Levitt and Dubner addressed this question well too, saying that it would undermine the quality of the show to do this, while also raising an interesting question about the pricing of these tiers. Would they be priced only to separate the listeners? Or would this actually be meeting some financial goal of the show’s producers.

In the course of the discussion, Levitt said this:

LEVITT: And our podcast is defined by a relationship in which we give it away, and we don’t really do this for money. I’m not sure why we do it, but I don’t think it’s for money. It can’t be for money. And so, to then change the frame that this is about money.

then, backing this up further, when the question about how they could participate in a fundraiser for NPR if this show was not, in some way, about the money:

But that makes me feel bad, we shouldn’t have taken their money. Why would we take their money, we’re just doing this for fun. It feels horrible to take their money.

A second question comes in also questioning the financial motivations of the show’s hosts:

 from Meredith Summers. “Hello, I wonder if it would be at all possible to quantify in financial terms Steven Levitt’s contribution to the University of Chicago? For example, does his fame bring in more students who hope to work with him and learn from him, and is this contribution commensurate with his salary.

This question was considered in a number of interesting ways. First, Levitt made clear that he was paid very well by the University of Chicago, and had nothing to complain about there. (I’m glad to hear this. It always makes me happy to hear about academics doing well. It’s so often the case that academics are disenfranchised from their knowledgable contributions, that it is comforting to know that this does not happen at the best Universities.)

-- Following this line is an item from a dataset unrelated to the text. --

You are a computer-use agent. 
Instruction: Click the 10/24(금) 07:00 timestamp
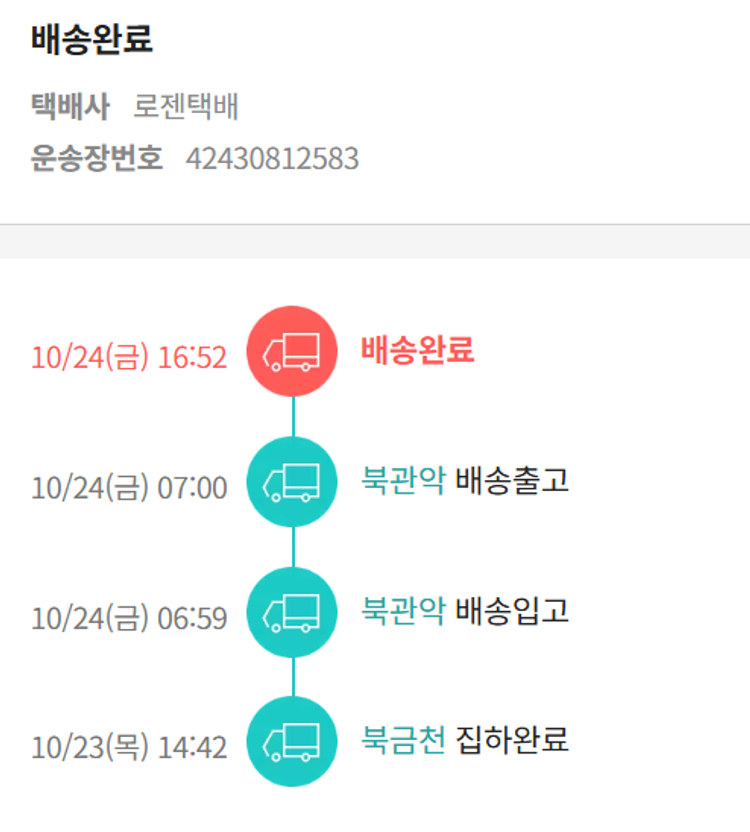(129, 488)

They also spoke about the difference between the way Universities take ownership of inventions (they do) vs literary contributions (they don’t). I expect that this is probably due to the bargaining power of academics at the time that each of these legal questions came up for discussion and the argument that being a professor may not actually drastically help you to write a book, whereas many inventions require the infrastructure that a University supplies). “It reminds you of alcohol versus marijuana in that if you were starting over from scratch there’s no way these two would be so different,” Dubner comments.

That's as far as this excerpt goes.